Random String Generator

When you want a random string and nothing else

A random string is the catch-all primitive that sits below more structured identifiers like UUIDs, ULIDs and nanoids. Those have a fixed shape, a defined alphabet and a specification you can validate against. A plain random string is just N characters drawn from a charset of your choice, with no schema and no opinion about how it is encoded. That makes it the right tool when the structure is irrelevant or when an existing system already specifies the format.

Typical use cases include one-off API keys generated by hand, temporary session identifiers, randomized slugs for unguessable URLs, simple password generation when complexity rules are not enforced, cryptographic salts for hashing, anonymous user IDs, invitation codes, and seed values for test fixtures. The right alphabet and the right length depend on the use case, not on a fixed convention.

Length and entropy

The strength of a random string is measured in bits of entropy, given by the formula log2(charset_size) × length. A few reference points:

• 10 alphanumeric chars (62 symbols) — about 59.5 bits
• 16 alphanumeric chars — about 95.3 bits
• 16 hex chars (16 symbols) — exactly 64 bits
• 22 base64url chars — about 132 bits, which is what a UUID encoded as base64 looks like
• 32 hex chars — 128 bits, the strength of an MD5 hash output

NIST SP 800-63B recommends at least 64 bits for low-sensitivity session tokens and 128 bits or more for high-value tokens like password reset links, API keys with administrative scope or single-use signing nonces. Below 64 bits, brute force becomes feasible for a motivated attacker.
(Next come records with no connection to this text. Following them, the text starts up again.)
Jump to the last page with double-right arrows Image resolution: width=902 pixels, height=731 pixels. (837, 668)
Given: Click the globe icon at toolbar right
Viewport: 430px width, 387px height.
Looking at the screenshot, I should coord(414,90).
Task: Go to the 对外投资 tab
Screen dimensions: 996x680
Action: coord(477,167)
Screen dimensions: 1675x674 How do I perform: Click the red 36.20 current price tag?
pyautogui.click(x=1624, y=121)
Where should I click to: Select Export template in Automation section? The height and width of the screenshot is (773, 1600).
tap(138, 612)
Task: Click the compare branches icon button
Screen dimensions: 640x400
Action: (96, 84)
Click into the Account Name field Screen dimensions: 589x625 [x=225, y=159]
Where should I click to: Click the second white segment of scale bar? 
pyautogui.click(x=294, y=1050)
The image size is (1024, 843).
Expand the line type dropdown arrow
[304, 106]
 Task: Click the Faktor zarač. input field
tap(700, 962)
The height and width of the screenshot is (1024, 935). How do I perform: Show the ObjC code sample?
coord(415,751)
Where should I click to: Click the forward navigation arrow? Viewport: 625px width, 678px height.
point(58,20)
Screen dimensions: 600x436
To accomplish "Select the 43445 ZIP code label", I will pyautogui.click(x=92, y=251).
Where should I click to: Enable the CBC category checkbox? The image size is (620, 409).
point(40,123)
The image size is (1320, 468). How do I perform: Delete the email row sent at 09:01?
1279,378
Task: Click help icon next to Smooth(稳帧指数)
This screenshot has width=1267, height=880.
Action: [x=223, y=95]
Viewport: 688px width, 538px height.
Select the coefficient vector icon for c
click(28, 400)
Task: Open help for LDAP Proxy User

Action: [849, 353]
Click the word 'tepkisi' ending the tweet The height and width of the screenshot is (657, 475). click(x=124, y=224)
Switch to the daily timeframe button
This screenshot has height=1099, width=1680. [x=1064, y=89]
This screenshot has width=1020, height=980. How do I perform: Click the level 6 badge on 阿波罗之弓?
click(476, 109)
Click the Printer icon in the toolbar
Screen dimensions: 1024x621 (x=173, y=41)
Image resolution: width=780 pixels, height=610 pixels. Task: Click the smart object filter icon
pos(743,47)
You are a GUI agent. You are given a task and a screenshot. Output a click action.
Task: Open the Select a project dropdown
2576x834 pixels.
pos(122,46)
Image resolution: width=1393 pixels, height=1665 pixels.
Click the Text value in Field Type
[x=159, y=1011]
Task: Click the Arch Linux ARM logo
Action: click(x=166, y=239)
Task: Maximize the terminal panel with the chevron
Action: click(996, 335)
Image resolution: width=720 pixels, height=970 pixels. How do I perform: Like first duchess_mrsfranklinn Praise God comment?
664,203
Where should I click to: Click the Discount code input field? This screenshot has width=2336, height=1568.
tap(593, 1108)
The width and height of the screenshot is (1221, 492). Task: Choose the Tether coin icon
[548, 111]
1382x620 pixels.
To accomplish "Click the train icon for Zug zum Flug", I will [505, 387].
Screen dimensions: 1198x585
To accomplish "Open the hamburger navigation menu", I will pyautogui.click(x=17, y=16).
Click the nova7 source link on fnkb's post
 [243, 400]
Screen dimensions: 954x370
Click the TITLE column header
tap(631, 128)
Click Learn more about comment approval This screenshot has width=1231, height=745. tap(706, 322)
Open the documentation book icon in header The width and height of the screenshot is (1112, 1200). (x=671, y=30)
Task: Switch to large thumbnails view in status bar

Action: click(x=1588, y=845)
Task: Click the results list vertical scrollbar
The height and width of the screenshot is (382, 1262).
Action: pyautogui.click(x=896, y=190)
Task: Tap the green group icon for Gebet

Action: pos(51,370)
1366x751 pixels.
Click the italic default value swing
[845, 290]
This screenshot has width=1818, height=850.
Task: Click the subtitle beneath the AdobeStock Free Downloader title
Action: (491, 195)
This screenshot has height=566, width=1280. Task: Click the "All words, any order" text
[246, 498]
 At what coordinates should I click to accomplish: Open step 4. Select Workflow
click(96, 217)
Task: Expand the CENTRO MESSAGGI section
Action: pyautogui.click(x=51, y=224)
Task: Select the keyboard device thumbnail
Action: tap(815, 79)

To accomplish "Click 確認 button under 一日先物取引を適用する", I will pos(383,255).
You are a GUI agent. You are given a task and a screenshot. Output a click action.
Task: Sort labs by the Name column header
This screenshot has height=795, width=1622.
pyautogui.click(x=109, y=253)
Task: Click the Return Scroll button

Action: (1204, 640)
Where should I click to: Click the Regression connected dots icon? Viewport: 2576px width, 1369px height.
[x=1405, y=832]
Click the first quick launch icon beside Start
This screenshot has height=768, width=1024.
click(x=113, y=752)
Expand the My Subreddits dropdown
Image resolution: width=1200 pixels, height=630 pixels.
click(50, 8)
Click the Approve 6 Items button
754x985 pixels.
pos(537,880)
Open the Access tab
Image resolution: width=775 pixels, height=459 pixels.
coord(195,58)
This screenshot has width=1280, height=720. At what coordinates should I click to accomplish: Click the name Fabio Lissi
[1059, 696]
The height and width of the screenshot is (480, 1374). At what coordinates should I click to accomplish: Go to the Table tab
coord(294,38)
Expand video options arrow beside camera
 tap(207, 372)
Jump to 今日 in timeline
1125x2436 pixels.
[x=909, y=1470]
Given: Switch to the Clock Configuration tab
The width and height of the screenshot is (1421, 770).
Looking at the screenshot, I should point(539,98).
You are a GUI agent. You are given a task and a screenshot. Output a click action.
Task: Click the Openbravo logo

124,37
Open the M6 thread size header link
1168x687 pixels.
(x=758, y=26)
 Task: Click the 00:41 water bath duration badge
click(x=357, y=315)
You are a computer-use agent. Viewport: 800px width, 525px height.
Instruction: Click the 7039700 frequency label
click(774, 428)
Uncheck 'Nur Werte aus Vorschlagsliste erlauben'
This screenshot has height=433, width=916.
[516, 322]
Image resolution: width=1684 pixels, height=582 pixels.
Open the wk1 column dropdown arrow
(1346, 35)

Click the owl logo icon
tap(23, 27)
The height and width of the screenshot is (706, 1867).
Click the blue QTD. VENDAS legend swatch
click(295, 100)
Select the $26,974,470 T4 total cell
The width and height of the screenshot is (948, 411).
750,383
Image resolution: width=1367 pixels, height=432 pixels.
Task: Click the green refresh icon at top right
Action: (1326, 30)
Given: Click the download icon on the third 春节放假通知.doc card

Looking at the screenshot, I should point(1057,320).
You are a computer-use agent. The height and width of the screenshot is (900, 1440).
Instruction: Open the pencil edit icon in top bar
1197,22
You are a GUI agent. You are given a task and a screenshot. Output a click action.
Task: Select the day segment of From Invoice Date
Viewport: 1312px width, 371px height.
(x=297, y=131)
Math.random is not random enough

Never use Math.random() or its equivalents in other languages for tokens that protect anything. The default PRNG of most language runtimes is fast but predictable: given enough output samples, an attacker can recover the internal state and forecast every future value. The correct primitive is a cryptographically secure pseudo-random number generator (CSPRNG), exposed in every modern platform:

// Browser
const bytes = new Uint8Array(16);
crypto.getRandomValues(bytes);

// Node.js
const { randomBytes } = require('crypto');
randomBytes(16);

// Python
import secrets
secrets.token_urlsafe(16)

All three pull from the operating system entropy pool (/dev/urandom on Linux/macOS, BCryptGenRandom on Windows). This tool uses crypto.getRandomValues under the hood, so the output is safe for security-sensitive purposes.

Picking the right alphabet

The charset is more than a cosmetic choice. Each alphabet has trade-offs:

• Alphanumeric (62) — densest URL-safe output without symbols. The default for most needs.
• Hex (16) — case-insensitive and trivially URL-safe; output is twice as long for the same entropy.
• Base64 — 64 symbols including +, / and = padding. Compact but breaks inside URLs without encoding. Prefer base64url (- and _ instead).
• Base32 (RFC 4648) — 32 unambiguous letters and digits, case-insensitive, designed for human transcription.
• Base58 (Bitcoin) — drops the visually ambiguous 0, O, l, I for codes a user may read aloud.
• Alphanumeric + symbols — strongest for password generation, may need quoting in URLs and shells.

If a code will ever be typed by a human, exclude ambiguous characters (0/O, 1/l/I) and add length to make up the lost entropy.

FAQ

What length should I pick?

For security tokens, aim for at least 16 alphanumeric characters (~95 bits) or 22 base64url characters (~132 bits). For non-sensitive identifiers, 8–12 is usually enough.

Can I use it as a password?

Yes — provided it is generated by a CSPRNG (this tool does) and has enough length. 16+ alphanumeric characters is a strong machine-generated password; for human-typed accounts, prefer a passphrase that is easier to remember.

Will symbols break my URL?

Some do. Standard base64 (+, /, =) needs URL-encoding; the alphanumeric and hex alphabets are always URL-safe. If the string will travel inside a URL, pick those or use base64url.